* DOCUMENT PASSAGE
**********
2) THIS SETS UP AN AWESOME REMATCH (yes that deserves caps) between Pettis and Henderson. The first fight was fantastic and a rematch should make for one of the most exciting fights in lightweight history. I dont think Henderson can risk standing with Pettis, and his best chance will be to try and grind out a decision/late round victory via takedowns and ground and pound (especially since Pettis seems content to fight off his back too much). For Pettis, I think he's got the power to KO/TKO Henderson standing, unlike Frankie Edgar, so it'll be key for him to work hard on his TDD and remain disciplined enough to prevent the takedown and wait for the moment when he catches Henderson and capitalize for the finish.


Great fight, and overall a pretty great fight card in general... they do however, need to work out a better post fight interview system.


----------



## Buakaw_GSP

Felt Bendo was going to win and he did, I love Edgar but I saw this coming.
**********
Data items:
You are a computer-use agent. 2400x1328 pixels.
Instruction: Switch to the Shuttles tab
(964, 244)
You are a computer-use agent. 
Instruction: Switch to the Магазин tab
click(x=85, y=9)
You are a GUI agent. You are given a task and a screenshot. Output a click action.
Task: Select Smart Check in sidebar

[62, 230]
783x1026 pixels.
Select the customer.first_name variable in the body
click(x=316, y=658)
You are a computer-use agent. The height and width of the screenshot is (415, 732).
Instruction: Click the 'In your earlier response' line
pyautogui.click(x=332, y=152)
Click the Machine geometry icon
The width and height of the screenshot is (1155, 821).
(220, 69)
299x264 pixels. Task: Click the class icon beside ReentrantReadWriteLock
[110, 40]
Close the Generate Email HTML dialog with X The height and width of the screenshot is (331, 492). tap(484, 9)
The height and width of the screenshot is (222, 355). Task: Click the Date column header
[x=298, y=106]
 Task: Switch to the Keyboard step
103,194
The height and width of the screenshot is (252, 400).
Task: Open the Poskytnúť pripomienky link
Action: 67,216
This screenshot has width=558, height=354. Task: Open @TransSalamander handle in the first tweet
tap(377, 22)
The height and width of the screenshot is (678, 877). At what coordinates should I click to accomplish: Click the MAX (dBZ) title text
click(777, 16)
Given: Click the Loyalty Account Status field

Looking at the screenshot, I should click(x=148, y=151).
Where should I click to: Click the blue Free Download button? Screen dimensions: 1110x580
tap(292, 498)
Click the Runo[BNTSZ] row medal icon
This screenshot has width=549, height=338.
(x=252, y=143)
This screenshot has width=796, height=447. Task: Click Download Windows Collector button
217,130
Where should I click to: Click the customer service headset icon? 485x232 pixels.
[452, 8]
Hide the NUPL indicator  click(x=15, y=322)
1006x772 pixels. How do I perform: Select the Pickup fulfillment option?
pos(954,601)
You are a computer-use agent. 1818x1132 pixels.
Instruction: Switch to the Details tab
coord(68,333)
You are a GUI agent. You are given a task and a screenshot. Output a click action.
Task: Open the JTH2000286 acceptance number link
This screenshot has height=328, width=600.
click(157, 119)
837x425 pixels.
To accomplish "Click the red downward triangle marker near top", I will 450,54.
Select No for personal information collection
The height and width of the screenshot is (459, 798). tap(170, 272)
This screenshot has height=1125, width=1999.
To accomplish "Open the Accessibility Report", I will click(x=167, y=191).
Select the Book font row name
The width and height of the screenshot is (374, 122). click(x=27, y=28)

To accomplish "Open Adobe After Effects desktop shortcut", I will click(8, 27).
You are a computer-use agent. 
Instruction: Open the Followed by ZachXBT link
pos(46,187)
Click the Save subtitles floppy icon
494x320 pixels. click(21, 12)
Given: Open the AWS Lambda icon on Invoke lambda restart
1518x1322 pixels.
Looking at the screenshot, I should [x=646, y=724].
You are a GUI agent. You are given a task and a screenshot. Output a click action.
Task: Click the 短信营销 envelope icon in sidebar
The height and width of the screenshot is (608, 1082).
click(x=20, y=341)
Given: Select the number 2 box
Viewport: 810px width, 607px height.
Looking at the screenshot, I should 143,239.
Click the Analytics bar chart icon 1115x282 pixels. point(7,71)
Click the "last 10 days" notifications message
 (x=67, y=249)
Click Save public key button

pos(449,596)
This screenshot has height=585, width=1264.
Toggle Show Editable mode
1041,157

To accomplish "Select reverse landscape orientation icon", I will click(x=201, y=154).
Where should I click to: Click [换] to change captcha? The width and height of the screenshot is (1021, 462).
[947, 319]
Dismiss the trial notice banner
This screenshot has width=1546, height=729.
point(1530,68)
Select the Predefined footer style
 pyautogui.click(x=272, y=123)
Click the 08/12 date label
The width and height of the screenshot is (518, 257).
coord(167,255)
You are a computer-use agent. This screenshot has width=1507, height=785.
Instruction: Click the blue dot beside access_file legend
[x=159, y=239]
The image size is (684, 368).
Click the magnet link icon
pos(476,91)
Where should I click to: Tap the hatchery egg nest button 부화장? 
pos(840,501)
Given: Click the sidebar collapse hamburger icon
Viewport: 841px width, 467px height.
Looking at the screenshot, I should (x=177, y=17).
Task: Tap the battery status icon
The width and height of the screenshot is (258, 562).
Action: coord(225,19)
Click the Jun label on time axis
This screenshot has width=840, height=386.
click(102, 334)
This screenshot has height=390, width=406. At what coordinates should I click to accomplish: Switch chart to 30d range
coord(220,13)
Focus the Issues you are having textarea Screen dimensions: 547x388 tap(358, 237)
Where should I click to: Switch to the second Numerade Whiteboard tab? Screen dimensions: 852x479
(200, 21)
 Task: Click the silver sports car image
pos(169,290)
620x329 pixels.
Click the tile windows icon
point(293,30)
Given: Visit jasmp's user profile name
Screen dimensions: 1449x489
**********
* STATED EXERCISE 1
Retype the part of the fight forum thread from "Great fight, and" to "saw this coming.".
* STATED EXERCISE 2
Summarize the fight forum thread in two sentences.
The records were taken from a separate source.

* COMPLETE ANSWER 1
Great fight, and overall a pretty great fight card in general... they do however, need to work out a better post fight interview system.


----------



## Buakaw_GSP

Felt Bendo was going to win and he did, I love Edgar but I saw this coming.

* COMPLETE ANSWER 2
One commenter says the result sets up a rematch between Pettis and Henderson, expecting Henderson to rely on takedowns and ground and pound while Pettis must defend takedowns and wait for a chance to finish. That commenter calls the card great but says the post-fight interviews need a better system, and a second commenter expected Bendo to beat Edgar.